The records that follow must be transcribed exactly, each one in full.

───

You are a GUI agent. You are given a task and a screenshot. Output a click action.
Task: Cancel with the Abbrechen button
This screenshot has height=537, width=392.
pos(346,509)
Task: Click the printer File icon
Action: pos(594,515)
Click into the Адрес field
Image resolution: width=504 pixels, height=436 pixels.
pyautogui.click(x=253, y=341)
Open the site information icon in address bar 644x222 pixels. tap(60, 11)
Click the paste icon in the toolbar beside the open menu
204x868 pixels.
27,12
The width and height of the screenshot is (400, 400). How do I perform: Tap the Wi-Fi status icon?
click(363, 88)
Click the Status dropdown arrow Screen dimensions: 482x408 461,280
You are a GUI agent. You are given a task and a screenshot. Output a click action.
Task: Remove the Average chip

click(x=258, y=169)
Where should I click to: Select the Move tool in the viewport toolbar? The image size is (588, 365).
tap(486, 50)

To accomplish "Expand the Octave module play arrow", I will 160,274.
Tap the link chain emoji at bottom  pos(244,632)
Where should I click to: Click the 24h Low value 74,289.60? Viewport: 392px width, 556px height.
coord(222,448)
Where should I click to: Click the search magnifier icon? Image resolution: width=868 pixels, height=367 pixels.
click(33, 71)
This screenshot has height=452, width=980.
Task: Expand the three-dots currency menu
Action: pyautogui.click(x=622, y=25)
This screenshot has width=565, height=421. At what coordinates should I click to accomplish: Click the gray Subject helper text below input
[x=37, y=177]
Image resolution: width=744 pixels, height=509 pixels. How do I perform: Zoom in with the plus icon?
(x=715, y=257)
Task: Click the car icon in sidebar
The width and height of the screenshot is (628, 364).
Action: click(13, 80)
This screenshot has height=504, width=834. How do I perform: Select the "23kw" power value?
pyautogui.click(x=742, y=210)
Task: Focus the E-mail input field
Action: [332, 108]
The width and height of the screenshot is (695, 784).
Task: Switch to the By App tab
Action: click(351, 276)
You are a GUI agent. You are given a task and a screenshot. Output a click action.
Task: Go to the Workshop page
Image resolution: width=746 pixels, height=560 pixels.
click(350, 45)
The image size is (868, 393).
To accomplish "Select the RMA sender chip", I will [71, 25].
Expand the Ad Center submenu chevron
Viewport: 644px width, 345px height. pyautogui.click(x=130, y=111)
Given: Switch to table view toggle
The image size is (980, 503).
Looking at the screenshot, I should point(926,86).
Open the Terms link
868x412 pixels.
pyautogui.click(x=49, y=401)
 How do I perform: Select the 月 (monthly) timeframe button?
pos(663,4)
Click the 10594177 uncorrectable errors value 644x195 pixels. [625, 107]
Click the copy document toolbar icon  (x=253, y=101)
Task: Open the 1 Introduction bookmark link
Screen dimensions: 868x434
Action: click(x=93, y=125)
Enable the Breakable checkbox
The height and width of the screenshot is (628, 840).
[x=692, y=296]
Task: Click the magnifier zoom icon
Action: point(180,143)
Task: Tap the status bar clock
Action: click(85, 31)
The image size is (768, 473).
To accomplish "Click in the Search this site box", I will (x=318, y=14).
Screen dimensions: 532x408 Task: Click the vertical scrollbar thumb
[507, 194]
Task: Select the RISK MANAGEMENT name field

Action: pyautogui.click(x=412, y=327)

───

→ Expected answer
You are a GUI agent. You are given a task and a screenshot. Output a click action.
Task: Cancel with the Abbrechen button
This screenshot has height=537, width=392.
pos(346,509)
Task: Click the printer File icon
Action: pos(594,515)
Click into the Адрес field
Image resolution: width=504 pixels, height=436 pixels.
pyautogui.click(x=253, y=341)
Open the site information icon in address bar 644x222 pixels. tap(60, 11)
Click the paste icon in the toolbar beside the open menu
204x868 pixels.
27,12
The width and height of the screenshot is (400, 400). How do I perform: Tap the Wi-Fi status icon?
click(363, 88)
Click the Status dropdown arrow Screen dimensions: 482x408 461,280
You are a GUI agent. You are given a task and a screenshot. Output a click action.
Task: Remove the Average chip

click(x=258, y=169)
Where should I click to: Select the Move tool in the viewport toolbar? The image size is (588, 365).
tap(486, 50)

To accomplish "Expand the Octave module play arrow", I will 160,274.
Tap the link chain emoji at bottom  pos(244,632)
Where should I click to: Click the 24h Low value 74,289.60? Viewport: 392px width, 556px height.
coord(222,448)
Where should I click to: Click the search magnifier icon? Image resolution: width=868 pixels, height=367 pixels.
click(33, 71)
This screenshot has height=452, width=980.
Task: Expand the three-dots currency menu
Action: pyautogui.click(x=622, y=25)
This screenshot has width=565, height=421. At what coordinates should I click to accomplish: Click the gray Subject helper text below input
[x=37, y=177]
Image resolution: width=744 pixels, height=509 pixels. How do I perform: Zoom in with the plus icon?
(x=715, y=257)
Task: Click the car icon in sidebar
The width and height of the screenshot is (628, 364).
Action: click(13, 80)
This screenshot has height=504, width=834. How do I perform: Select the "23kw" power value?
pyautogui.click(x=742, y=210)
Task: Focus the E-mail input field
Action: [332, 108]
The width and height of the screenshot is (695, 784).
Task: Switch to the By App tab
Action: click(351, 276)
You are a GUI agent. You are given a task and a screenshot. Output a click action.
Task: Go to the Workshop page
Image resolution: width=746 pixels, height=560 pixels.
click(350, 45)
The image size is (868, 393).
To accomplish "Select the RMA sender chip", I will [71, 25].
Expand the Ad Center submenu chevron
Viewport: 644px width, 345px height. pyautogui.click(x=130, y=111)
Given: Switch to table view toggle
The image size is (980, 503).
Looking at the screenshot, I should point(926,86).
Open the Terms link
868x412 pixels.
pyautogui.click(x=49, y=401)
 How do I perform: Select the 月 (monthly) timeframe button?
pos(663,4)
Click the 10594177 uncorrectable errors value 644x195 pixels. [625, 107]
Click the copy document toolbar icon  (x=253, y=101)
Task: Open the 1 Introduction bookmark link
Screen dimensions: 868x434
Action: click(x=93, y=125)
Enable the Breakable checkbox
The height and width of the screenshot is (628, 840).
[x=692, y=296]
Task: Click the magnifier zoom icon
Action: point(180,143)
Task: Tap the status bar clock
Action: click(85, 31)
The image size is (768, 473).
To accomplish "Click in the Search this site box", I will (x=318, y=14).
Screen dimensions: 532x408 Task: Click the vertical scrollbar thumb
[507, 194]
Task: Select the RISK MANAGEMENT name field

Action: pyautogui.click(x=412, y=327)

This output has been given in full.